Diffusion role in radiation embrittlement of reactor pressure vessel steels

This work presents the research of VVER-1000-type reactor pressure vessel (RPV) steels. The paper considers the influence of irradiation with different fast neutron fluxes on the structure, yield strength and ductile-to-brittle transition temperature (T_K) changes as well as on changes of the fraction of brittle intergranular fracture and development of grain boundary (GB) segregation processes in the VVER-1000 RPV base metal (BM) and weld metal (WM). The flux effect is shown to be significant for WM with high (>1.35 wt.%) bulk Ni content with the main contribution of non-hardening mechanism (GB phosphorus segregation) in it. Phosphorus bulk diffusion effective coefficients were evaluated for the temperature exposure, accelerated irradiation and irradiation within surveillance specimens (SS) using the improved kinetic model of phosphorus GB accumulation in low-alloyed low-carbon steels taking into account the influence of operational factors.

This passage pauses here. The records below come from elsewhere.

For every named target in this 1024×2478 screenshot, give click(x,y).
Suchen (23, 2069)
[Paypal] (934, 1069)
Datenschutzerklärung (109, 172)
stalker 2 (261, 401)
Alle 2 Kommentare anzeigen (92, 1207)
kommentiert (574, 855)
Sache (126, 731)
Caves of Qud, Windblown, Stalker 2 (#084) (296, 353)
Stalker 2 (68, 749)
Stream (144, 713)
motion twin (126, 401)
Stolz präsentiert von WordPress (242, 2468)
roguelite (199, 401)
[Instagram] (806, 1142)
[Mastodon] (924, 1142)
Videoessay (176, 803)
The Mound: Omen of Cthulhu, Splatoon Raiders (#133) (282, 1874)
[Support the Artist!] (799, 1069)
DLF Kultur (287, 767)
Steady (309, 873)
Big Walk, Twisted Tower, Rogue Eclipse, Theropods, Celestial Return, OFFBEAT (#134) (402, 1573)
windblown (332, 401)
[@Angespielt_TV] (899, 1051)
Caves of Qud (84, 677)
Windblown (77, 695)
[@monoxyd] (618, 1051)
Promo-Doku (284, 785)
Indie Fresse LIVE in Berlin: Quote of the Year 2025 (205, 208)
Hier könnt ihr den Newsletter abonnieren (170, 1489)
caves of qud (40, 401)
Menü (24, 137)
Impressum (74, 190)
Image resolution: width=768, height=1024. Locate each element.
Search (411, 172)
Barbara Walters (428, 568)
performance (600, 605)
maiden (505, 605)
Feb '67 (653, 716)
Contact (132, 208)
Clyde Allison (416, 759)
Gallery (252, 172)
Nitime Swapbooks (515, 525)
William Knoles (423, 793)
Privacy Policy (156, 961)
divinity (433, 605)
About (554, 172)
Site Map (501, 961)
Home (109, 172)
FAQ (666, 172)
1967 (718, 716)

Radiation-induced structural changes at irradiation temperature of (290 -300°С) typical for VVER-type RPV imply formation of both dislocation loops and precipitates. Formation of radiation-induced precipitates is a diffusion-driven process, depending on both formation of radiation defects and effective transport of precipitates enriching elements. Increasing irradiation temperature should increase diffusivity but might decrease radiation defects formation as well. In this regard phase-structural analysis is carried out for VVER-1000-type RPV steel irradiated at ~300 °C and 400 °C. At higher irradiation temperature no radiation-induced precipitates were formed in contrast to 300 °C irradiation, while GB segregation was revealed for both irradiation temperatures. Number density and size of the carbide phases change after irradiation at 400 °C with respect to initial state unlike the irradiation at 300 °C, leading to ΔR_P0,2 increase.